А с АЭС надо поступать так, как поступает Литва – раздавать йодные таблетки, изучать планы защиты населения. Потому что зона воздействия АЭС - сотни километров, в ситуации аварии долетит не только до Вильнюса, - до Варшавы или Риги и Даугавпилса, если ветер будет в ту сторону. Вот об этом надо сейчас думать.
Беларусь создала себе опасный объект, точнее Росатом построил на белорусской территории опасный объект, и его готовятся сейчас включить в постоянную эксплуатацию. Если вдруг этот реактор 15 суток сможет заработать на полную мощность (что не факт), в первую очередь надо сосредоточиться на защите населения, на готовности к минимизации последствий возможных аварий, минимизации последствий ежедневных выбросов. И думать о могильниках.
Не один могильник будет построен на территории Беларуси. Атомная станция производит огромное количество разнообразных радиоактивных отходов, нужно строить отдельный могильник для высокоактивных отходов и несколько, может быть, штук, может быть, около полдюжины могильников для низко активных отходов, количество которых больше. Их будет огромное количество.
В России пока нет технологий, чтобы построить приповерхностный пункт захоронения, который бы не протек через 100 или 200 лет. Сейчас мы обсуждаем, как построить бетонные сооружения, в которых всё это сложить, чтобы не протекало.
Литва отлично это знает, потому что проблема радиоактивных отходов Игналинской АЭС не решена до сих пор. Да, подходы есть, да, огромные деньги Евросоюза на это идут. Но уверенности в том, что принятые решения гарантирует непопадание радиоактивных отходов в окружающую среду в течение сотен тысяч лет, конечно, такой уверенности тоже нет. Поэтому здесь, мне кажется, нужно сосредоточиться на этих двух моментах. На помощи зеленой энергетики и на помощи в защите населения, в планировании защитных мероприятий во всех трёх подверженных странах - и в Литве, и в Латвии, и в Беларуси.
- Неделю с небольшим была круглая дата - 35 лет со дня аварии на Чернобыльской АЭС. Насколько велика вероятность в связи с БелАЭС повторение от нового Чернобыля, и есть ли на сегодняшний день какие-то перспективы атомной энергетики или это всё уже дело прошлое, от этого полностью нужно отказаться во всём мире?
Андрей Ожаровский: - Нет прогнозов, которые предсказывали бы рост доли атомной энергетики в энергопотреблении. Более того, большинство прогнозов - даже прогноз Международного Агентства по атомной энергии (МАГАТЭ) - предсказывает спад атомной энергетики и уменьшение числа реакторов. Не только доли в рынке, но и количества произведённой электроэнергии на атомных станциях, конечно, будет падать. Это, безусловно, отсталая технология прошлого века, время её прошло, никаких улучшений там быть не может. И Литва права в том, что на народном референдуме отказалась от строительства любой другой новой АЭС.

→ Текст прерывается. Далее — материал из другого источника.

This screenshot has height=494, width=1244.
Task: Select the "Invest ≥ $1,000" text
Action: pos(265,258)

В случае с БелАЭС, построенной Росатом, мы имеем проблему. Обещают, что она будет работать 60 лет. И, соответственно, все это время она будет нарабатывать радиоактивные отходы. И создавать угрозу аварии. Поэтому от атомной энергии следует отказываться. А то, что обязательно белорусская атомная станция взорвётся, - такое никто не говорил, мы говорим что объект – опасный.
Несмотря на то, что на слушаниях это напрямую отрицалось, - там все твердили, что это безопасный объект, что у нас есть культура безопасности, мы даже премия за культуру безопасности получили, - это не меняет сути. С инженерной точки зрения это ядерно- и радиационно-опасные объекты.

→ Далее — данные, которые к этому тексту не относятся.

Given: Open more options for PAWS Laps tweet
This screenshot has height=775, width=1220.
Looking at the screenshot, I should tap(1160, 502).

Невозможно исключить полностью ядерную аварию, связанную с неконтролируемой цепной реакцией деления ядер урана и плутония. Может произойти радиационная авария на хранилищах радиоактивных отходов , на хранилище отработанного ядерного топлива. Ну, или просто с выбросом радионуклидов сверх нормативов. Так что объект опасный. Придётся с ним жить.
Безопасность БелАЭС невозможно повысить, независимо от того, будет там какой-нибудь народный контроль или какие-то фейковые контролирующие организации. Даже какое-то фейковое СМИ было создано, чтобы врать о том, насколько все хорошо и безопасно. Думаю, что огромные средства пойдут белорусским пропагандистам на то, чтобы создавать много фейков, чтобы пропагандировать атомную станцию. Может быть, даже экскурсии на неё будут водить.